Hicky was arrested from his home on June 12,1781 and charged with libel. The next morning he was dragged into court and brought before the judges and a grand jury of 23 men. The court read the charges against him. Five counts of libel; three from Hastings and two from Kiernander. The grand jury agreed that criminal charges should be brought on all five counts. A sum of Rs 40,000 became the bail amount – an astronomical sum which Hicky was in no position to pay.
Unable to post bail, Hicky prepared for his trial as best as he could from his jail cell. He still printed his newspaper, even though in jail. He turned to his best weapon: satire. Freedom of the Press in Calcutta was about to be put on trial. In anticipation of a packed house, Hicky came to court ready to fight.
Libel in the 18th Century was defined as any printed matter whose content could breach the peace and a printer could be sued for libel on almost anything. Furthermore, printers were responsible for their writers’ articles even if they had never seen their content.
Hicky decided to defend himself. His defence was simple yet radical. He claimed he was the victim of tyranny and despotism and he had a right to print, something that no man, or no company, could take away from him. In spite of his forceful arguments, Impey guided the jury to find Hicky guilty. However, the next day, the jury declared Hicky not guilty.
Though Hicky was lucky in this first trial, in the subsequent three trials dealing with other libel counts, he was found guilty. On October 29, 1781, Judges Chambers and Hyde sentenced Hicky to serve twelve months in jail, pay Rs. 25,000 in fines – not to mention an unnamed sum in court fees – and be imprisoned until the fines were paid.
Imprisonment did not stop Hicky and he somehow managed to continue printing his newspaper from jail. He continued to defend the freedom of the Press, but in tones turned darker, writings increasingly bitter and mood more melancholy.
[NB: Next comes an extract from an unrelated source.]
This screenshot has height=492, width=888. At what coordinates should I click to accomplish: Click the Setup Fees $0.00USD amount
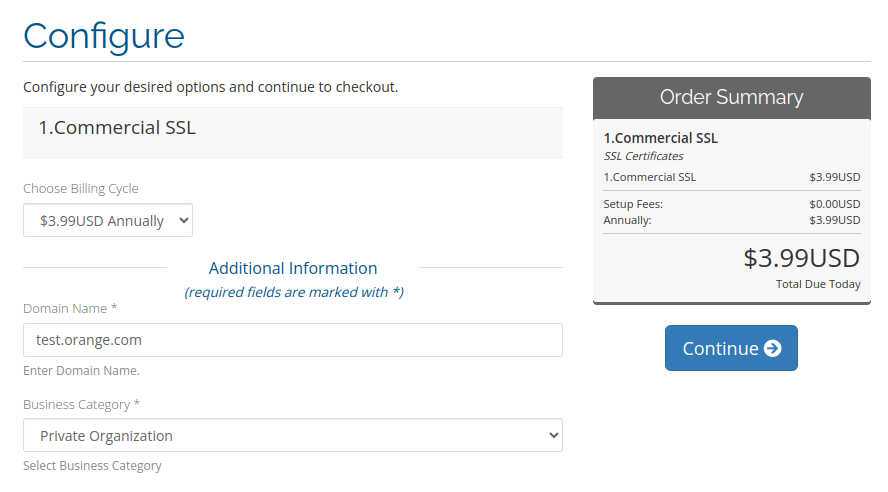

It was clear that Hicky was not going to soften his stance. The only way to prevent him from printing such libels would be to shut his press down. In early 1782, Hastings brought four more legal actions against Hicky. Still in jail, in debt, unable to bear the costs of his trials, Hicky swallowed his pride and declared himself as a “pauper”.
British Law allowed paupers to keep the implements of their profession because they were seen as the only way the poor could pay back their fines. When the judges permitted his plea, it was a joyous moment for Hicky. However the following week, with no explanation, the judges reversed their decision. Impey ordered the Sheriff to seize Hicky’s printing press. Two weeks later, all his belongings went up for auction. The Company’s printer bought everything Hicky owned for one-sixteenth its value.
Hicky’s Bengal Gazette was no more. Hicky had been silenced within two years of his starting his newspaper. But his case and his complaints would reach the Throne in Great Britain. Warren Hastings was recalled two years later to England where he was impeached for all his wrongdoings in India. After a trial lasting eight years, he was acquitted on all charges. Before he left Calcutta, one of the last acts he performed was to order the Supreme Court to waive the rest of Hicky’s fines and let Hicky go free.
Ten months after he was released from jail, Hicky tried to restart his newspaper. But he was a broken man and his newspaper appears to have failed within months. Hicky faded into obscurity until his death in 1802 aboard the ship Ajax. D’Acres Lane in Calcutta, from where he ran his press is now renamed James Hicky Sarani and has a plaque commemorating him.